Tales from Behind the Bar | Mai Tai

By thitecrustifritefrusosluswiswuvalaswospemucejuwachanuhapreuo

America's fascination with Tiki and the Tiki Cocktail lasted from the 30's well into the 70's and every few years or so someone says Tiki is back and a few soon-to-be-doomed bars open up, mugs in the shapes of skulls and pineapples are stocked and someone goes into the basement to dust off the Mai Tai recipe. Except for maybe the Old Fashioned, I cannot think of another drink which was created long ago and which is still commonly called for, but the modern recipe is a pale comparison to the original. My guess would be that 99% of bartenders don't know how to make a proper Mai Tai. Order a Mai Tai today and who knows what you will get in there – bottled lemon sour, pineapple and orange juice, grenadine, even Amaretto or 151. If you're lucky you may get two types of rum.
Fortunately these days we have a new breed of historians – the cocktail historians – who have delved into recipe books, collected old menus and done extensive research into our imbibing history. So let's clear up some Mai Tai misconceptions:
The Tiki craze, along with the wonderful and colorful cocktails that it generated, came out of Los Angeles just a few years after prohibition was repealed. It was started by a man named Ernest Gantt who would later become Don the Beachcomber. Working with an impressive number of rums, many we may never see again, Don the Beachcomber became a master of blending different styles of rums into complex and elaborate cocktails. (The loss of the fantastic variety of rums from all over the Caribbean and South America is something we should lament more than the loss of any cocktail recipe). Quickly catching on to the budding Tiki revolution a man named Vic Bergeron – later better know as Trader Vic – started his own Tiki bar up the coast in Oakland. Now here is where things get funny. Both men invented a cocktail named the Mai Tai. And both are very different.
Don the Beachcomber's recipe, which follows below, was a blend of medium and dark rums with Pernod and Cointreau as modifying spirits and incorporated spice (Falernum and Bitters) as well as good acidity (grapefruit and lime juice). It's a well-structured, balanced and complex cocktail. To tell you the truth, I think it is a much better cocktail than Trader Vic's.

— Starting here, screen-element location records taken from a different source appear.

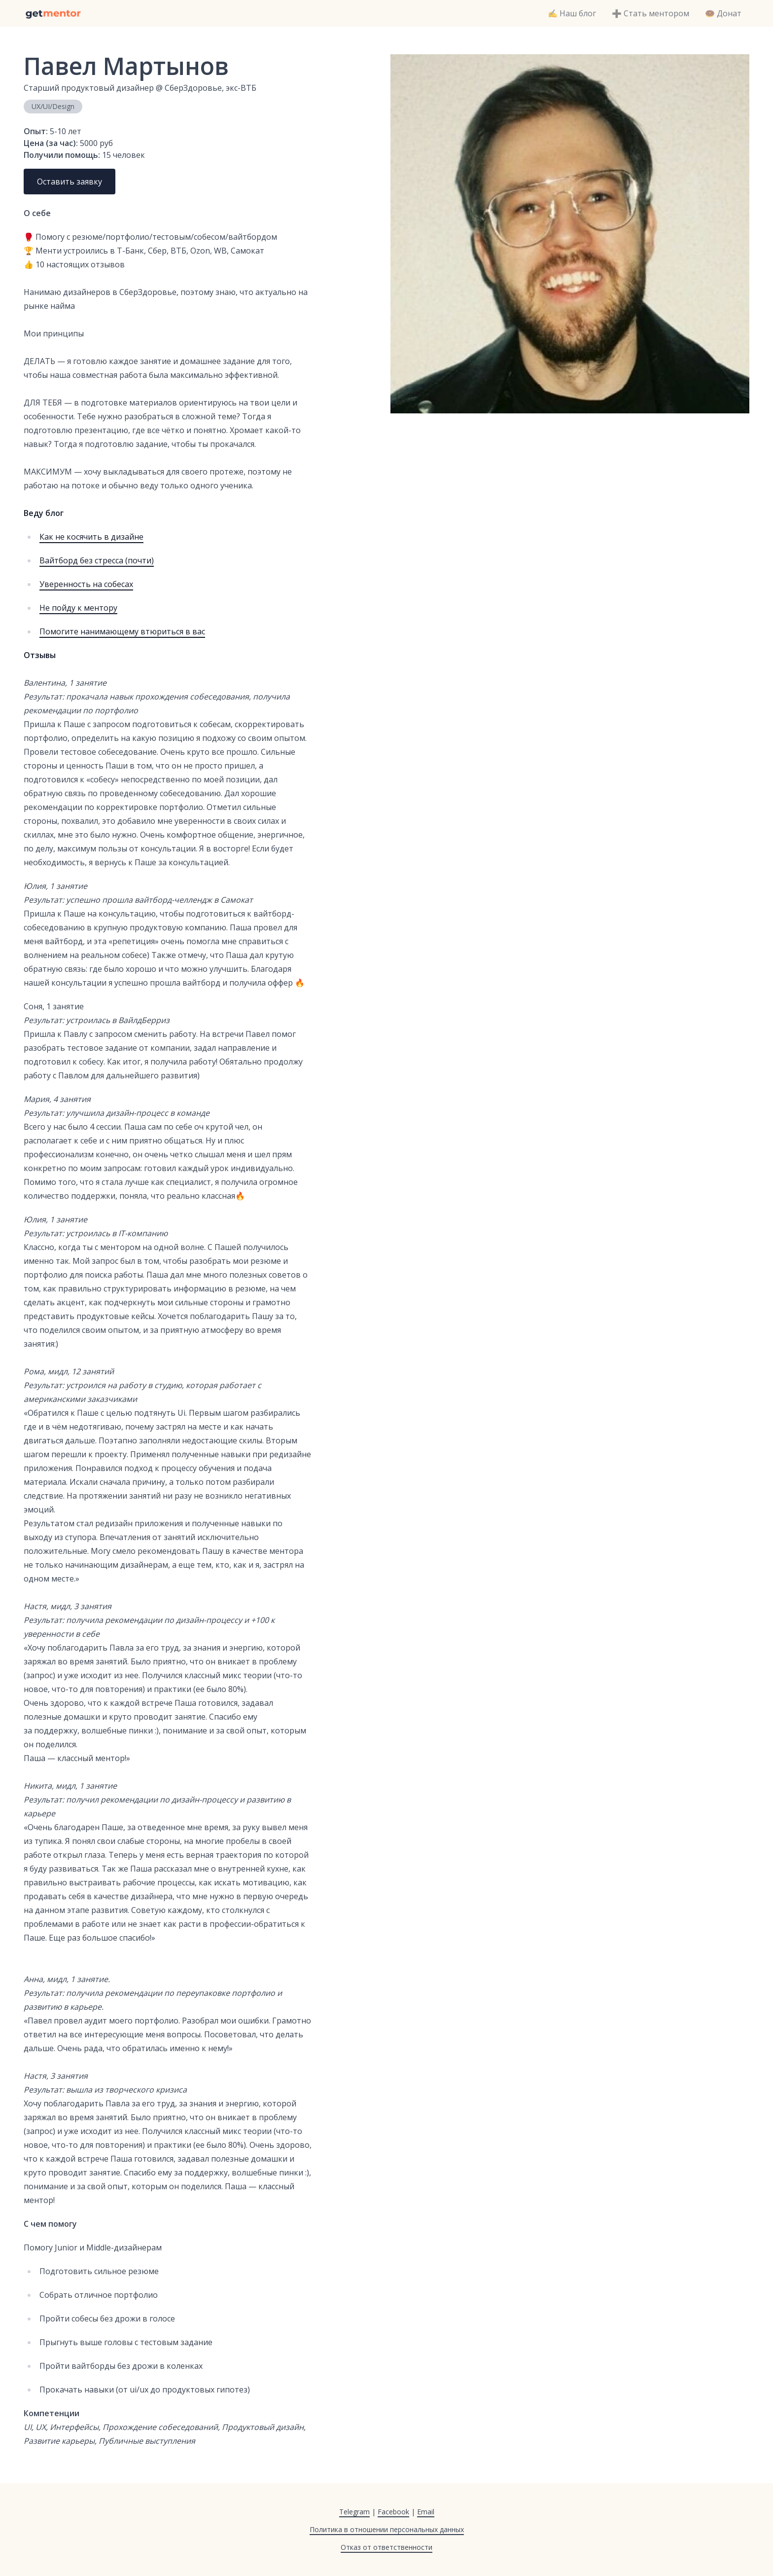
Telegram (354, 2511)
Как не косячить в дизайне (91, 536)
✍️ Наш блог (572, 13)
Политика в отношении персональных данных (387, 2529)
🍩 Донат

Don the Beachcomber Mai Tai

  • 1 1/2 oz Dark Rum (Meyer's)
  • 1 oz Medium bodied rum (Appletons)
  • 3/4 oz fresh lime juice
  • 1 oz fresh grapefruit juice
  • 1/4 oz Falernum (a sweet syrup with flavors of almonds, cloves and limes)
  • 1/2 oz Cointreau
  • 2 dashes Angostura Bitters
  • 1 dash Pernod
  • 1 cup cracked ice

Shake with the cracked ice and pour all contents (including ice) into a rocks glass.

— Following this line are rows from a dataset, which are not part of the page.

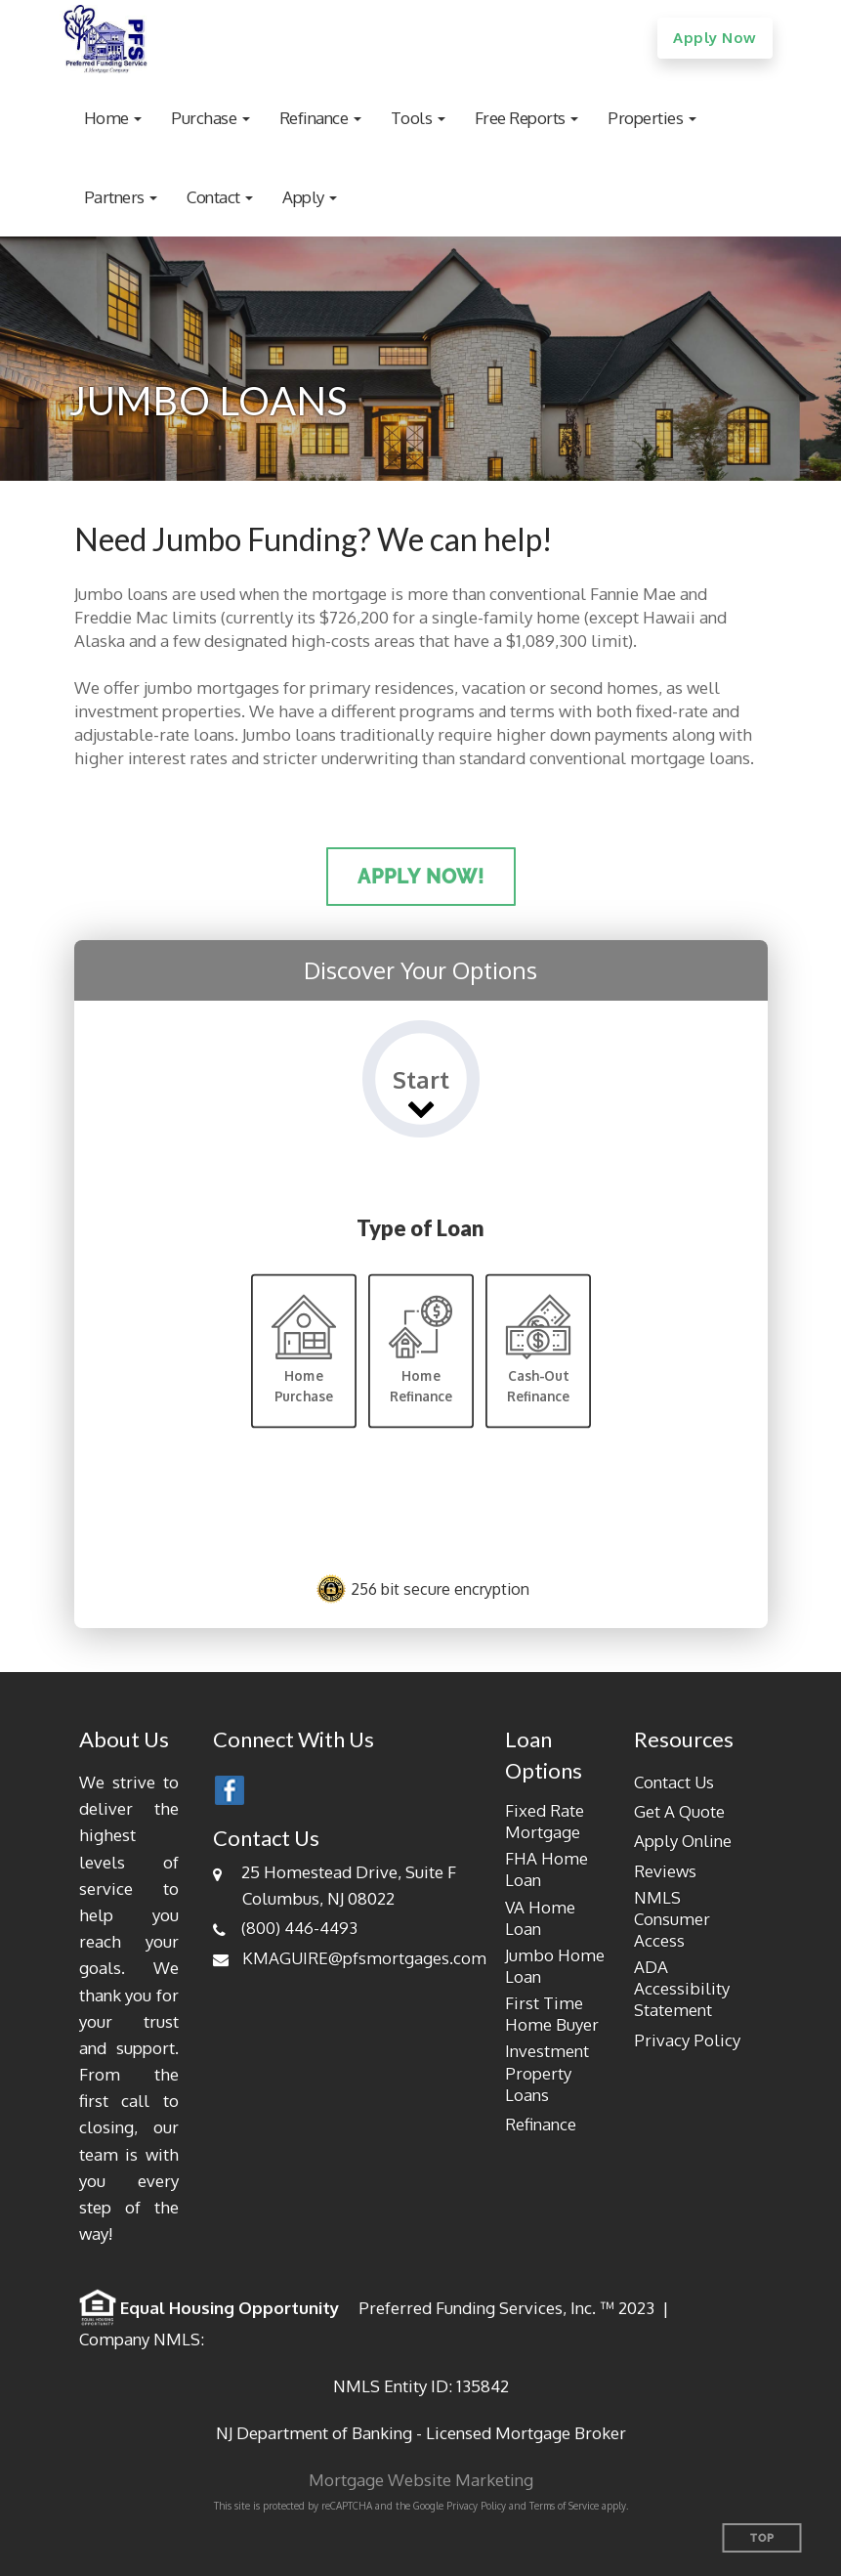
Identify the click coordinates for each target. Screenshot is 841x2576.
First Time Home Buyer (552, 2014)
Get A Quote (679, 1811)
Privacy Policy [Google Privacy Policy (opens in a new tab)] (476, 2506)
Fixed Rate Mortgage (544, 1821)
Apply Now (715, 37)
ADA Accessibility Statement (682, 1988)
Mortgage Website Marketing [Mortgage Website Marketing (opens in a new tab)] (421, 2479)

Now in this corner we have Trader Vic. Since Trader Vic spent a great deal of time promoting his claim as the inventor of the Mai Tai we might as well just go straight to the source:

I was at the service bar in my Oakland restaurant. I took down a bottle of 17-year-old rum. It was J. Wray Nephew from Jamaica; surprisingly golden in color, medium bodied, but with the rich pungent flavor particular to the Jamaican blends. The flavor of this great rum wasn't meant to be overpowered with heavy additions of fruit juices and flavorings. I took a fresh lime, added some orange curacao from Holland, a dash of Rock Candy Syrup, and a dollop of French Orgeat, for its subtle almond flavor. A generous amount of shaved ice and vigorous shaking by hand produced the marriage I was after. Half the lime shell went in for color ... I stuck in a branch of fresh mint and gave two of them to Ham and Carrie Guild, friends from Tahiti, who were there that night. Carrie took one sip and said, "Mai Tai - Roa Ae". In Tahitian this means "Out of This World - The Best". Well, that was that. I named the drink "Mai Tai".

And although he may have been the second to create a drink with the name The Mai Tai cocktail, the Trader's version took off and still lives on in the many Trader Vic's restaurants across the world. I should also mention, as stocks of good rums diminished Trader Vic made great efforts to find other rums and use them in combination to replicate the flavor of the long extinct J. Wray Nephew.
Again: two men, two cocktails, one name, both recipes on the verge of extinction. I prefer Don's version but most bar guests have come to know the Trader's version.
Just a note, on this week's show I prepared a Trader Vic's Mai Tai using creme de noyaux rather than orgeat. Both have an almond flavor but orgeat can more readily be found in coffee houses rather than behind a bar these days. Either will work, but note that the Noyaux will give the cocktail a reddish hue.